I wonder if it could be used for something crazy, e.g. setting up a graph that generates shadertoy-like images on the GPU.

4 comments

They are. Lots of numerical code benefits from GPU and lots of numerical code benefits from derivatives. Simulations, solvers, numerical optimization, good old fashioned statistics.
Libraries like this enable differentiable programming, which lets you backprop through more than just neural networks. For instance, people have built a differentiable raytracer and plugged a physics engine into reinforcement learning to accelerate training.

https://en.wikipedia.org/wiki/Differentiable_programming

Idk about using these libraries, but its almost impossible to find generic graph libraries that aren't designed around either ML or alternatively scheduling batches. One such example is my own, https://github.com/timkpaine/tributary
Interesting library & idea, almost like its own programming paradigm when you abstract away all the specificity for building software or running ETL jobs or whatever.

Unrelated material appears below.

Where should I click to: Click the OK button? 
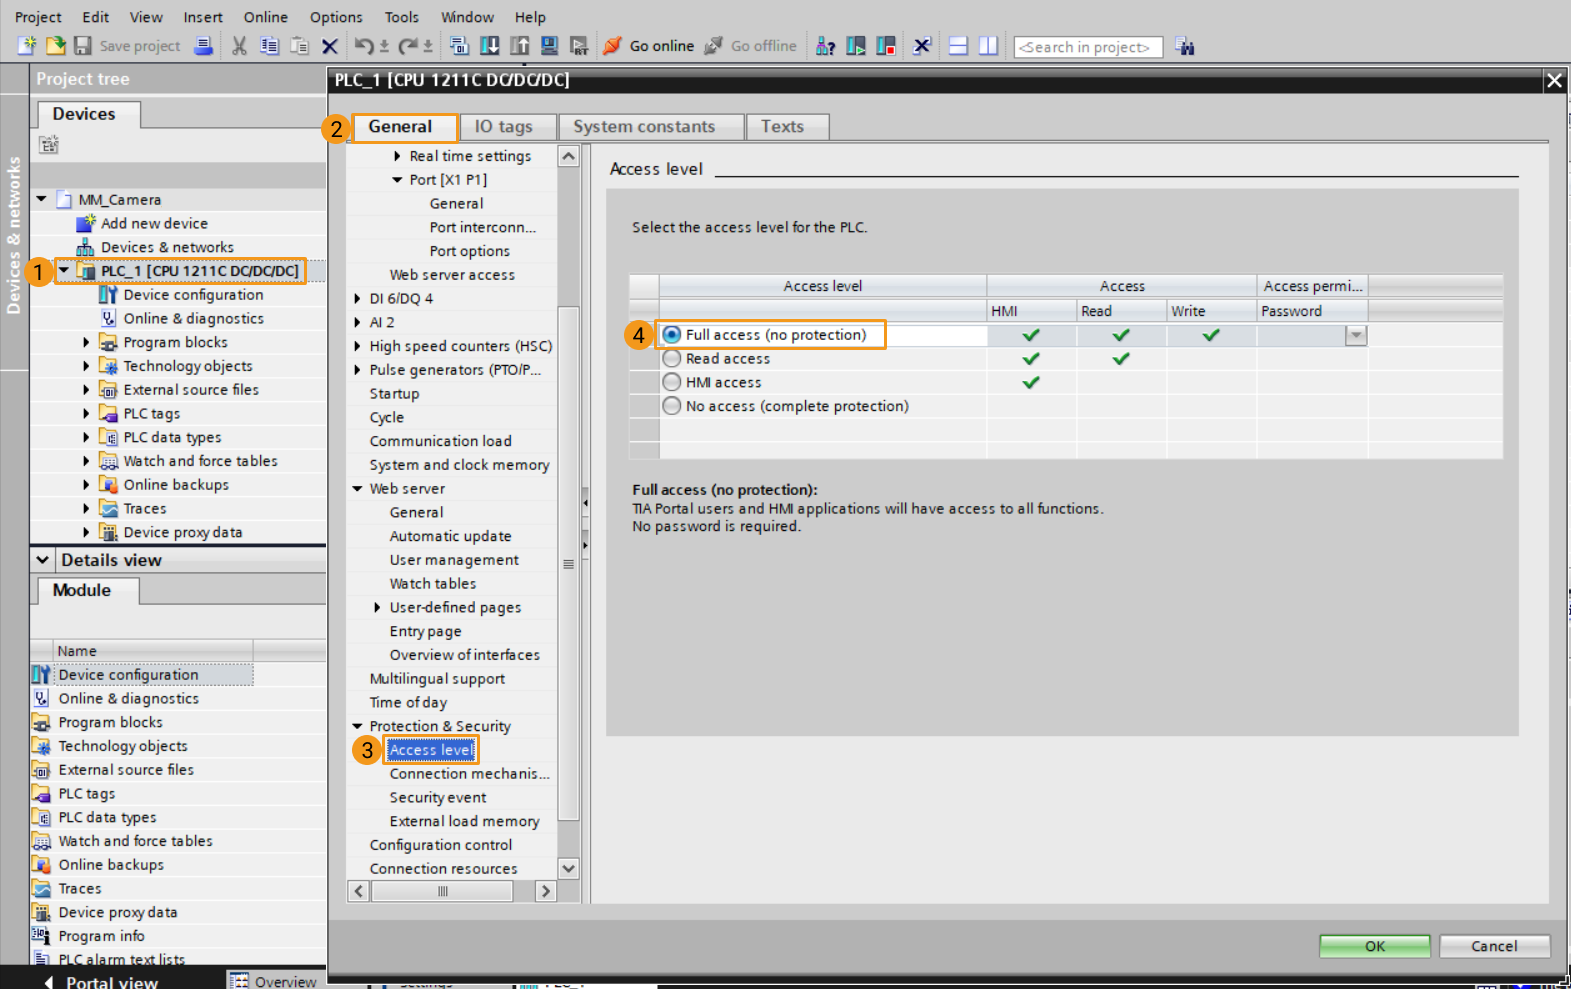[x=1374, y=946]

But this is a completely different kind of graph. The graphs being discussed here are differentiable DAGs of mathematical computations.

Now that is definitely interesting. And you have some notion of "differentiability" for all of your various sources, sinks, and transforms?

That said, Tensorflow and Pytorch are both very much general purpose numerical computing libraries. You don't have to use them for neural networks.

We use them for computational imaging reconstruction in electron microscopy.